Exercise description: Lines before the one containing "The height and width of the screenshot is (630, 914)." are not copied; that line and every one after it, through the end of the material below, are printed exactly, without pictures.
+ + + + + + +
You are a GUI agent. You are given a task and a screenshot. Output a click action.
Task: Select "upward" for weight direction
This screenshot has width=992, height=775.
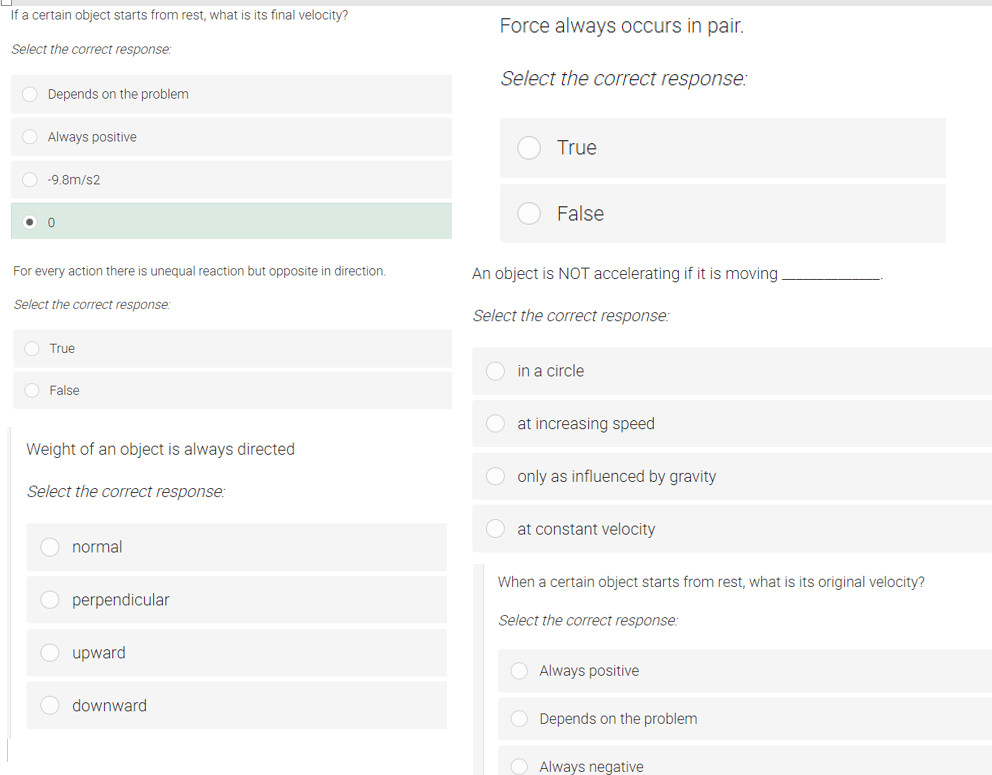coord(49,652)
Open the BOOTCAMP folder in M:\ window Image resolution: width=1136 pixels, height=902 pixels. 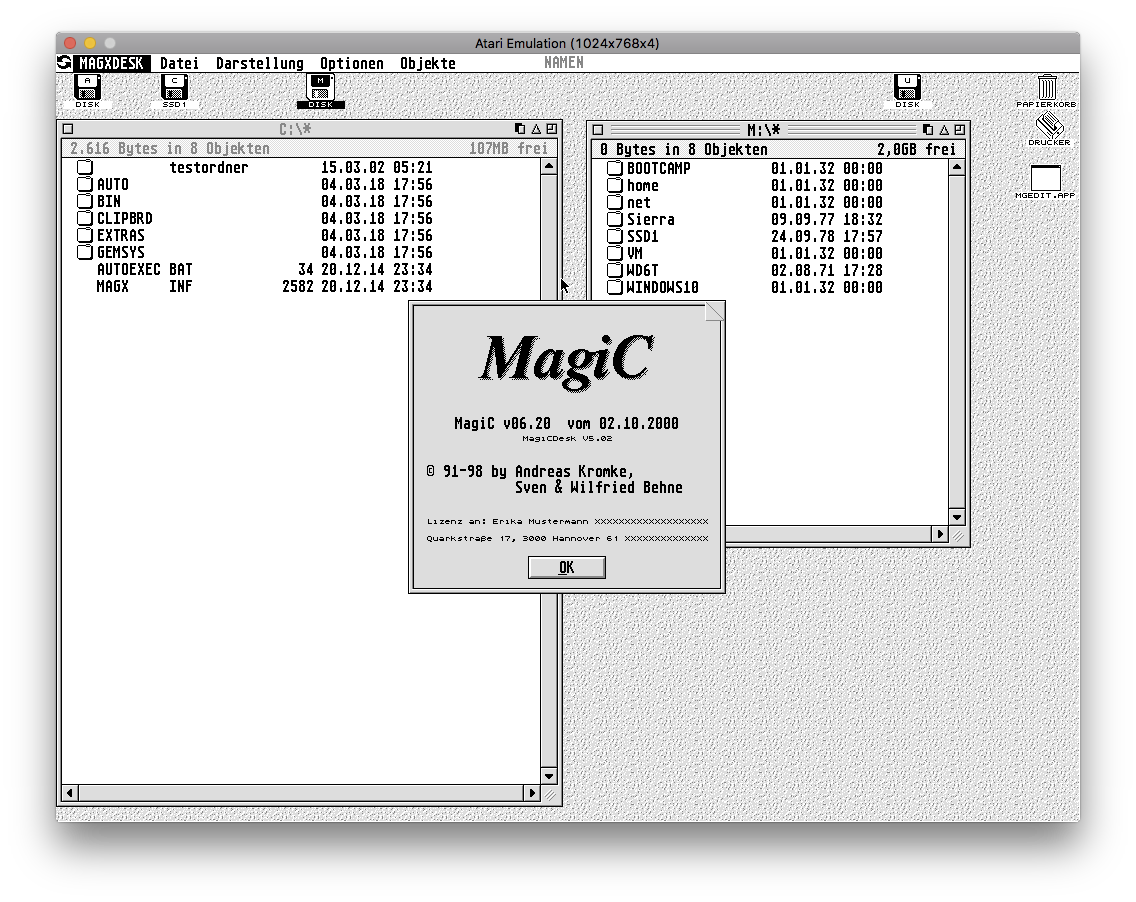[x=656, y=167]
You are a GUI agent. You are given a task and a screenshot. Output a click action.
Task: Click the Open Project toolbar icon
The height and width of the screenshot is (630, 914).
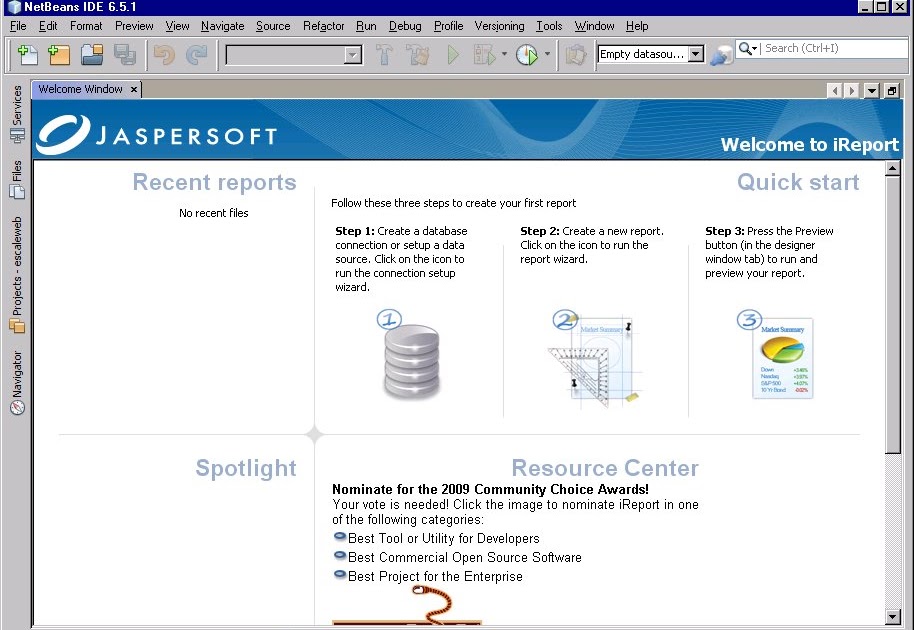[x=91, y=54]
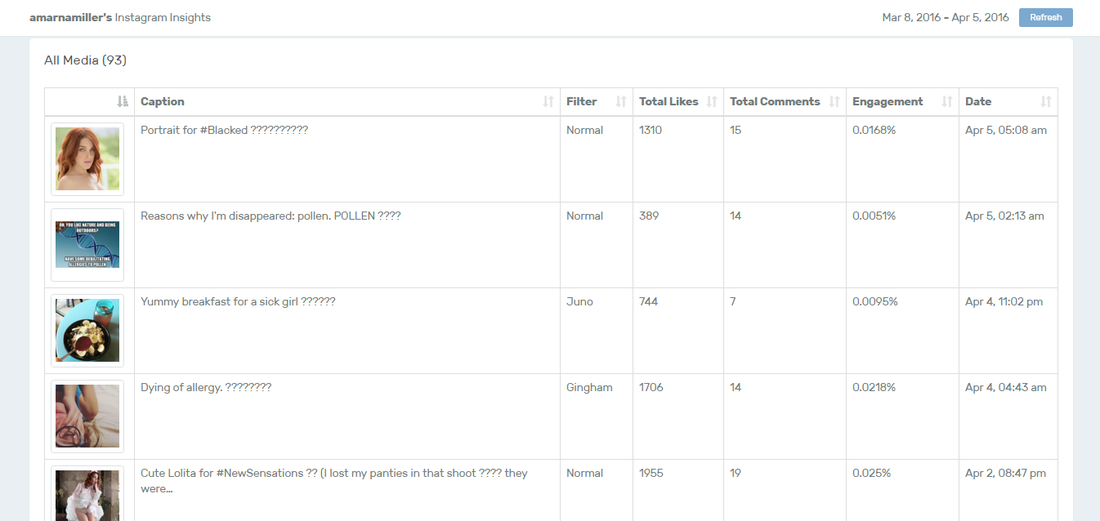1100x521 pixels.
Task: Open the pollen DNA meme thumbnail
Action: click(x=88, y=245)
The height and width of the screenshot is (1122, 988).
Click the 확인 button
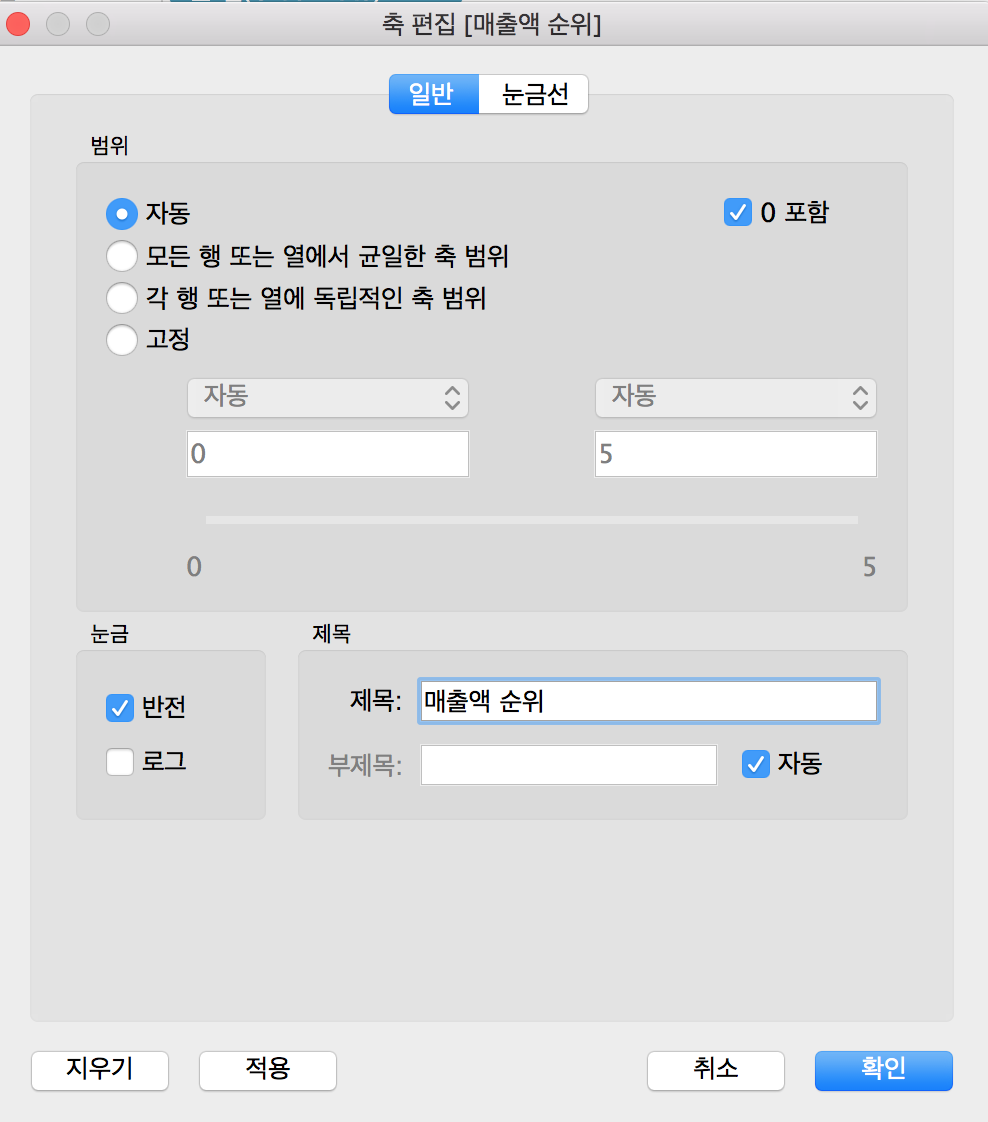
+ + + + + + +
Worked solution:
The height and width of the screenshot is (630, 914).
[x=91, y=54]
1100x521 pixels.
Task: Open the pollen DNA meme thumbnail
Action: click(x=88, y=245)
The height and width of the screenshot is (1122, 988).
Click the 확인 button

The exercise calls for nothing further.